来源: 发布日期:2011-10-27 19:03:04浏览:5951次

 

二十一世纪运动疗法新进展

励建安    刘元标

南京医科大学

澳大利亚昆士兰科技大学

运动疗法是运动医学与康复医学的交叉点,也是非药物治疗最重要的组成之一。21世纪以来,运动疗法的临床应用取得了新的进展,现扼要综述如下。

    一、脏器疾病

1、心血管疾病

1)运动方案制定的个体化:有研究比较12个月的心脏康复、传统治疗和健康宣教的效果,发现心脏康复仅仅使高密度脂蛋白在治疗前低于40单位的患者得到了更大幅度的提高1。美国心脏病学会(2007年)强烈建议症状限制性运动试验是所有以运动训练为主要内容的心脏康复程序的前提条件,需要根据危险度分层制定个体化的运动方案,并根据临床情况及时调整训练内容2

2)运动训练的心血管机制:运动训练可以通过直接或者反射通路调节心衰患者的交感神经兴奋性,如改善压力反射的敏感性和心率变异、降低血液儿茶酚胺水平、血管紧张素II和血管加压素以及脑钠肽等3;也能改善高血压患者压力反射的敏感性4。动物实验表明,长期有氧训练使慢性心衰新西兰兔的肾脏交感神经活性降低,改善压力反射时血压与心率的关系(从2.2+/-0.2增至4.6+/-0.7 bpm/mmHg, P<0.01)和肾交感神经活性,同时增加铜-锌超氧化物歧化酶的生成和减少促氧化物的生成。因此,长期运动训练降低心衰者自主神经活性主要是通过上调中枢抗氧化和抑制中枢促氧化机制共同完成的5。一氧化氮合酶介导运动训练对缺血-再灌注损伤的保护作用6。
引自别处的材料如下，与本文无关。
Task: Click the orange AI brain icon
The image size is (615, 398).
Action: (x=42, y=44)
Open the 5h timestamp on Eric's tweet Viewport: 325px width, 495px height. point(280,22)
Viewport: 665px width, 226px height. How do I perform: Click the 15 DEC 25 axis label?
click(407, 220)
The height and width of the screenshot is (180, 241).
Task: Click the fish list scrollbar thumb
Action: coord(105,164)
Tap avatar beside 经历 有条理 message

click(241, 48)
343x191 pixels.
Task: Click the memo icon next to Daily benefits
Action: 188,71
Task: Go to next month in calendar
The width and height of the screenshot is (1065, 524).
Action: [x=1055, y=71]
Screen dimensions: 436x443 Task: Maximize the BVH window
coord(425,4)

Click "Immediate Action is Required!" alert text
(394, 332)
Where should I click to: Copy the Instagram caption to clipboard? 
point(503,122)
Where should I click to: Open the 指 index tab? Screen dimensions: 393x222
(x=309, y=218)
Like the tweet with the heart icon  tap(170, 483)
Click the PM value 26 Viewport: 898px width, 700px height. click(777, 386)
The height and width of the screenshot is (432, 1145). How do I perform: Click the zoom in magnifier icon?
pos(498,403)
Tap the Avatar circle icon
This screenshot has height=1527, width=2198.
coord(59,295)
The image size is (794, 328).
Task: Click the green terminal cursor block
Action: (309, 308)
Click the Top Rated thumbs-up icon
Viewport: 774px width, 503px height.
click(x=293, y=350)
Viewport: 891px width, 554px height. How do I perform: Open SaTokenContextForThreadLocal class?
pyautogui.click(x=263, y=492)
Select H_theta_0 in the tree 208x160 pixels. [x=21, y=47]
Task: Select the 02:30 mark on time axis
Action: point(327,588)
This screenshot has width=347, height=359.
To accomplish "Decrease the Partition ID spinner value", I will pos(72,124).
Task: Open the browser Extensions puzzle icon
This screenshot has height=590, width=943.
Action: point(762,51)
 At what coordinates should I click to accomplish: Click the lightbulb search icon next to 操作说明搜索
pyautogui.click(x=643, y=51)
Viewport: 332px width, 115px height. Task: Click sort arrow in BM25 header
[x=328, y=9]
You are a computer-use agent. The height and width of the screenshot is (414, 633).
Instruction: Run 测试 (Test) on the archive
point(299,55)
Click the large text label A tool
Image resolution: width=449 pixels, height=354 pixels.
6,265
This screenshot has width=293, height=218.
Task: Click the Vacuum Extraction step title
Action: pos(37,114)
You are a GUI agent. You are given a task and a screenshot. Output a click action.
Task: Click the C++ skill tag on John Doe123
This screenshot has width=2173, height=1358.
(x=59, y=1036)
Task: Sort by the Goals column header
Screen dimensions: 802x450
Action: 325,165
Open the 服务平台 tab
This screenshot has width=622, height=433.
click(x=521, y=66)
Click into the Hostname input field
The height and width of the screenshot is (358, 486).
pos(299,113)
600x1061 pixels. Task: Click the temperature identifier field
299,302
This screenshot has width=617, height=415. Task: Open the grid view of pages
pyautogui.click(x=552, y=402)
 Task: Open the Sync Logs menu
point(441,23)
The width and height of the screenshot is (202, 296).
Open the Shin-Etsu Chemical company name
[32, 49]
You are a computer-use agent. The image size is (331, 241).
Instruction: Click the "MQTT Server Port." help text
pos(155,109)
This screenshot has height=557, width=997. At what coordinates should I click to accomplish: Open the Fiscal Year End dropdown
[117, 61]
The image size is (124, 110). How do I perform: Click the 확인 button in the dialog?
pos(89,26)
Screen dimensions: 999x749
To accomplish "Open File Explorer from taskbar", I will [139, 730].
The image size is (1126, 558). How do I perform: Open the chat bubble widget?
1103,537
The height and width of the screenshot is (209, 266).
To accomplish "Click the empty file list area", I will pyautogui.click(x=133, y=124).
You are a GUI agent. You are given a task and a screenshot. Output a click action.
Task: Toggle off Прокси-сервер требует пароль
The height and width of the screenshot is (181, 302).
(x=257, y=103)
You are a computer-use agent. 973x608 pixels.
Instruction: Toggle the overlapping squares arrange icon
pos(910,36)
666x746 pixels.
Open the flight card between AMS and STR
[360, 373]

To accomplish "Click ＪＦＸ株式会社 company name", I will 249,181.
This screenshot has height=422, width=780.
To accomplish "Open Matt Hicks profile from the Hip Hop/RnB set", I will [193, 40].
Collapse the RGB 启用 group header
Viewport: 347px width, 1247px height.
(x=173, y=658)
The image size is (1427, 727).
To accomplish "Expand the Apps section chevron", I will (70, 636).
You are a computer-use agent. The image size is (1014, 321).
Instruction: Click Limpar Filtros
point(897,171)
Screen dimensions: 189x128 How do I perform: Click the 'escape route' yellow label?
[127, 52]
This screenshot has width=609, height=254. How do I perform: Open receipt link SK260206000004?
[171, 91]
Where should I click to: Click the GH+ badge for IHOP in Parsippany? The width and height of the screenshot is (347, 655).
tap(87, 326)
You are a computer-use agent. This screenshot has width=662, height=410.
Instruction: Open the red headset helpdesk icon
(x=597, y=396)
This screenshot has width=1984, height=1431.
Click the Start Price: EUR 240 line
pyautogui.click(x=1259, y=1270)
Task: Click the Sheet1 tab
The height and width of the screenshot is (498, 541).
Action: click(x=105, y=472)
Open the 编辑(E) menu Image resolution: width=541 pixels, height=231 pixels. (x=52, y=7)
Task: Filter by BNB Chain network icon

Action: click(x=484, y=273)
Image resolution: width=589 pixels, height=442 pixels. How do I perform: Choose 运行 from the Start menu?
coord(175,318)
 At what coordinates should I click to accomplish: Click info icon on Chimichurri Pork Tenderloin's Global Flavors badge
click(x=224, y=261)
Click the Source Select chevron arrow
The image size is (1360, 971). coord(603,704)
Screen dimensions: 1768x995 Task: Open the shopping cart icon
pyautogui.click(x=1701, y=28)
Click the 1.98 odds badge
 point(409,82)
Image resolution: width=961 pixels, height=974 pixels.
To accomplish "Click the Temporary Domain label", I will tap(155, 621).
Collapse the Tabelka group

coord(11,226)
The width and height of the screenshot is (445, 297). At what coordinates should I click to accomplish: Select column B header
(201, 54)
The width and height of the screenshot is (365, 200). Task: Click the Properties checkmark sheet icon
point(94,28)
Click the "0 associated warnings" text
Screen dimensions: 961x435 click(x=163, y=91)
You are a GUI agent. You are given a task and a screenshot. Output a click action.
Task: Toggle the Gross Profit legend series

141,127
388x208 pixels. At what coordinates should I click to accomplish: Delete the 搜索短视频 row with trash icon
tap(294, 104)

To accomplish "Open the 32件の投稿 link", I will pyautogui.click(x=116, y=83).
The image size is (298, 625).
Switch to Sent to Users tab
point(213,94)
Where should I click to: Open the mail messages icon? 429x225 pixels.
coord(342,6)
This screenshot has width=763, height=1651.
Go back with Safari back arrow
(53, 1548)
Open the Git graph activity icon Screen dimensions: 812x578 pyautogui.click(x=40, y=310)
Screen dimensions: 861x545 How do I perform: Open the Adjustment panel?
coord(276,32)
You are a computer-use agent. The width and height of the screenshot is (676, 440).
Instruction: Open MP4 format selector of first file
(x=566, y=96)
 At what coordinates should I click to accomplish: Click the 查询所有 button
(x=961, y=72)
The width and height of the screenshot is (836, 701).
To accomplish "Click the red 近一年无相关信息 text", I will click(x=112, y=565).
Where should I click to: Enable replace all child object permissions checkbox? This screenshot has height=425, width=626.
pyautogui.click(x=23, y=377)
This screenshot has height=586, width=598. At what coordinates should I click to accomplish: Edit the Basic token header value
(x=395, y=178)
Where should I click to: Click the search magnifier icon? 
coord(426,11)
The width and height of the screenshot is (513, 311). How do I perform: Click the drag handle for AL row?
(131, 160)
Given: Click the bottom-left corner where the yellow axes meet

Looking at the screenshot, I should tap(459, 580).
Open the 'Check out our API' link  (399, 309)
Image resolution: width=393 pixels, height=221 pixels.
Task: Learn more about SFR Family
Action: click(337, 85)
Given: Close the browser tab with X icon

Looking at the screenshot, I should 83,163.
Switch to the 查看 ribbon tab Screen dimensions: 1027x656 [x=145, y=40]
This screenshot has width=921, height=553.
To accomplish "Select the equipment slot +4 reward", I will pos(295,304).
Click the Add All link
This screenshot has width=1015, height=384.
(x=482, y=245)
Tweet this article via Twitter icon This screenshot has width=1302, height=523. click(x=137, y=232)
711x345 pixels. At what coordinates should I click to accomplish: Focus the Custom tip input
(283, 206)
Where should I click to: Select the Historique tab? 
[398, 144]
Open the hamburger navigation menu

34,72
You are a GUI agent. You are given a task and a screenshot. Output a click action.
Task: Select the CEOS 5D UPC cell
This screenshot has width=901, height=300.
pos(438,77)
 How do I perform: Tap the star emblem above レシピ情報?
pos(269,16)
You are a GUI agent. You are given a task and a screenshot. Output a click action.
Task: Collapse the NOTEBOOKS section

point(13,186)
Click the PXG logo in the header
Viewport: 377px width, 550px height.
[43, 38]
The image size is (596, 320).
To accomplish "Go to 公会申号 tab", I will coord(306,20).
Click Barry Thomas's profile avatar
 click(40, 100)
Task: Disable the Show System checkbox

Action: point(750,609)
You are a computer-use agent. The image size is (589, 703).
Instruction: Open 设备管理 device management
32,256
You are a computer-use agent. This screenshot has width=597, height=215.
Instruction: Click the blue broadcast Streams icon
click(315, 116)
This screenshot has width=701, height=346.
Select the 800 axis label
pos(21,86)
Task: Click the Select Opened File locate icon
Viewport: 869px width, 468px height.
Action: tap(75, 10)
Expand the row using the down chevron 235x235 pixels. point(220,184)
循环抗阻训练使慢性心衰患者肌肉线粒体ATP生成率 (MAPR)、代谢酶活性、毛细血管密度显著提高;碳水化合物代谢能力增强和最大摄氧量(VO2max)提高;VO2max增加与MAPR具有高度相关性,其中70%的增加是由于MARP增高所致7

3)外周血管疾病的运动治疗:虽然间歇性跛行患者单次大负荷运动的急性反应使血管内皮功能下降,但经过较长时间运动治疗(3/周,共6周),单次大负荷运动前、后即刻的血管内皮功能指数均比6周前有了显著提高,说明运动训练有助于改善患者血管内皮细胞功能,同时延长无疼痛行走距离8。下肢血管旁路移植术后的活动平板训练(2/周,4~10周)使最大无痛步行距离增加175.4%、踝臂指数增加0.23;而对照组仅分别增加了3.8%0.089

4)训练方案:心脏康复方案不仅限于运动治疗。美国心脏学会、美国心血管和肺康复学会的定义是:心脏康复应同时包括消除危险因素、调整生活方式、减少残疾发生的所有有效措施2。英国NICE (National Institute for Health and Clinical Excellence) 指南也提出心脏康复是包括运动训练的综合措施10。但是运动治疗仍然是心脏康复的主要内容2, 11。运动训练通常包括有氧训练和抗阻训练。有氧训练方案包括步行、平板、自行车、划船、爬楼梯、踏车训练等运动方式,强度50~80%VO2max20~60 min/次,3~5/周。而循环抗阻训练一般是10~15/组、1~3/日。此外还应制定个体化的日常活动方案以增强运动训练的效果,同时保证活动和运动训练的安全性2

5)训练强度:有研究将9对单卵双生的健康人作为对象,分为大运动量组和低运动量组(两组VO2MAX差别为18±10%),结果发现两组对象的心肌血流储备、心脏血管和外周血管内皮功能均无显著差别12。尚未确定慢性心衰患者最佳训练效应的合适强度。Wisloff等比较中等强度运动 (75%最大心率) 和间歇性运动 (95%最大心率) 对心梗后心衰患者的影响,训练3/周,共12周。结果发现间歇性运动和中等强度运动使VO2max增加46%14%;间歇性运动使左心室舒张末期和收缩末期容量下降18%25%,射血分数 (EF)增加35%,脑钠肽下降了40%,血管内皮功能和线粒体功能增强13

2、肺疾病 

1)运动耐力:COPD患者运动能力减退常常是由于通气能力减退和通气需求增加这一对矛盾引起。近年来逐渐发现运动时给予氧气补充有助于提高运动能力,有较多研究试图探讨氧疗与运动治疗结合是否有协同作用从而提高疗效。Bradley JM等的临床荟萃分析提示,无论是需要长期使用氧疗还是仅在运动锻炼时使用氧疗的患者,日常活动或运动锻炼同时进行氧疗均有助于提高运动耐力和最大运动能力,改善呼吸困难和提高血氧含量14。但是Nonoyama等综合5个随机对照研究后认为,运动中的氧疗延长定量运动时间、降低Berg指数;但是对于延长极量运动、功能性运动(如六分钟步行距离)、生活质量以及血氧浓度等没有明显效果15。由于所分析的临床样本量较小(31个研究包含549位患者),运动时氧疗的效果尚难以做出最后判断,但是结果仍然证明运动治疗可改善患者运动能力和生活质量。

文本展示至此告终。